At this point, F leaves the dance floor.

They dance some more, and when the novelty of watching A dance with G wears off, I wander off in search of F. She has moved to the opposite side of the dance-floor, dancing with our other friends.

By and by, A returns, wearing a stupid grin on his face and finding F, who does not. F does not look happy, a look of intense approbration marring her normally joyous face. For the next 20 minutes, A turns on the charm, melting the approbation right off her face. In the end all is well, but I could see the barest whisps of doubt behind those feisty Italian eyes.


5.09.2004

Drugs drugs drugs

So I've been reading Katherine Greider's book, "The Big Fix: How the Pharmaceutical Industry Rips Off Its Customers", or to be specific - ripping off American Consumers. This book fills an enormous gaping hole in the literature - a compact, well-written expose of the extortionist known as the pharmaceutical industry. What better way to blackmail the consumer with the threat of death? I can't think of a better way to boost the bottom-line of my profit margin.

Lest you believe the industry's self-justifications that the cost of $10,000 for a single dose of drugs for dying AIDS victims, are simply to recoup costly R&D, Greider dissects these claims and puts it into a well-focused perspective. After all, the pharmaceutical industry is the world's *most* profitable industry, outstripping even weapons manufacturing. And most of the cost of a drug is spent on marketing. Selling directly to the consumer is but the tip of the iceberg. There are almost 100,000 salesreps out there, making good money by bribing doctors, and manipulating them into prescribing the most costly drugs instead of cheaper alternatives.

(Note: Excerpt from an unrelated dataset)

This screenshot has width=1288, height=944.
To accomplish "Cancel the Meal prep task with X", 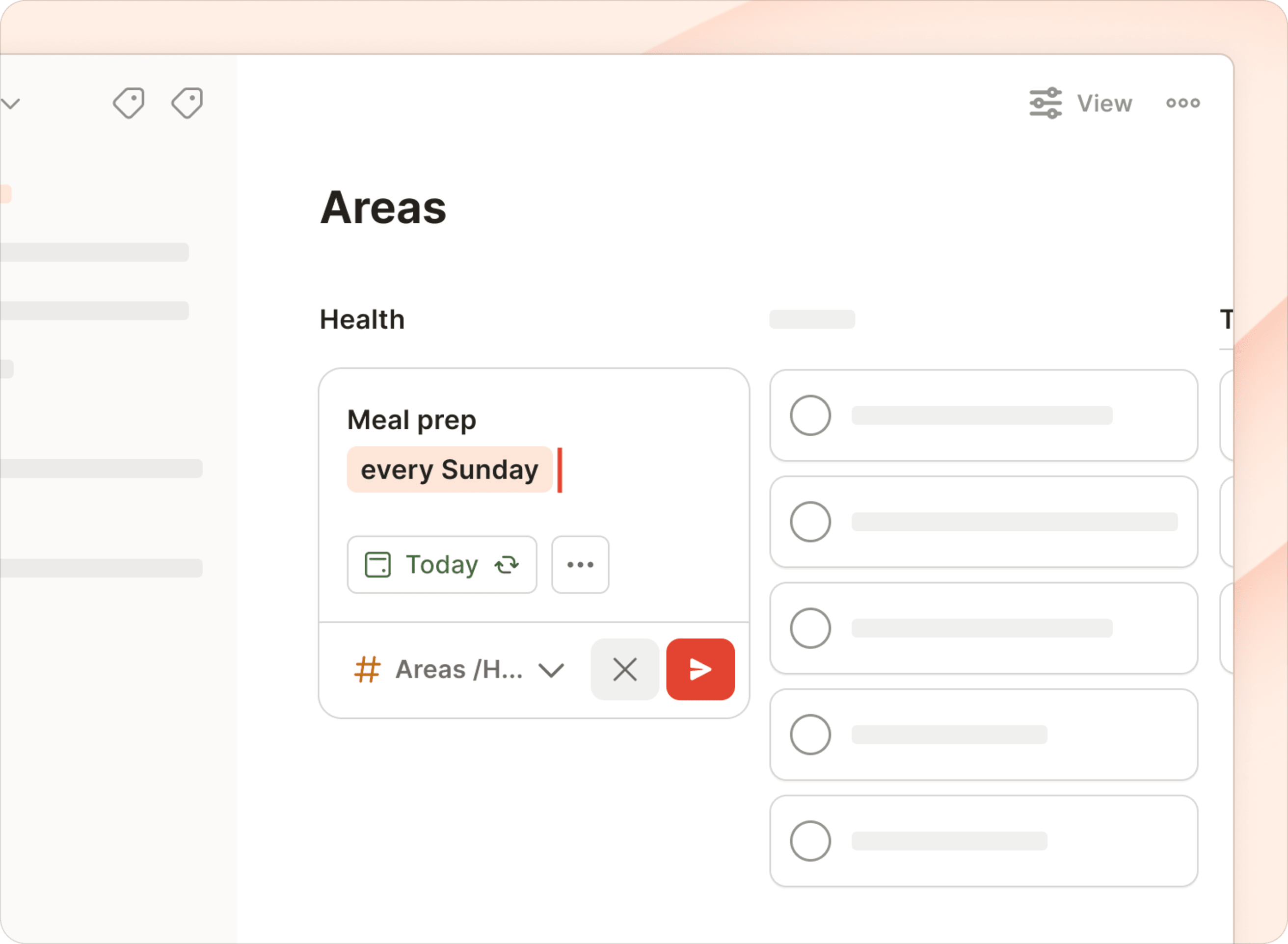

This was driven home to me the other day. It was the first time I went to my Primary Care Physician, the doctor assigned to me by my work's health insurance plan. Walking into the office, I noticed an air-hostess, or at least, I thought she was - tall, beautiful, well-groomed in a business suit, hair tied in a bun, and pulling a luggage suitcase on wheels behind her. As I was in there to make an appointment, I was quickly out of there. As I entered the elevator, the air hostess lugged her suitcase in after her. As the door closes and the elevator goes down, I look down into her suitcase, and realise that she was not an air-hostess. it wasn't a suitcase, but a shopping cart full of drugs.

5.03.2004

Fresh tatoo

My room-mate came back with a new tattoo yesterday. It was a cover-up job - a more professional, better designed pattern - to cover the folly of a drunken kitchen hack-job. The tattoo was this intricate mechanical/organic heart organ design over the left upper part of the arm. When I first saw it, it was covered with a piece of cloth and plastic. Pus was seeming from under the plastic and a ring of blood was starting to form.

5.01.2004

Tatooed Love

I am sitting in a bus, watching a young couple. Clean cut, well-raised, most probably operating on a high level of personal hygiene. She, with bobbed blond hair and a goofy smile. He, strong-jawed, short hair, in pastel toned clothing. The perfect middle class couple. Except for a matching pair of tattoos on the wrist of the right hand. The tattoo was essentially a word, something like "PRISNTJ". I'm guessing it might have been something in a Nordic language.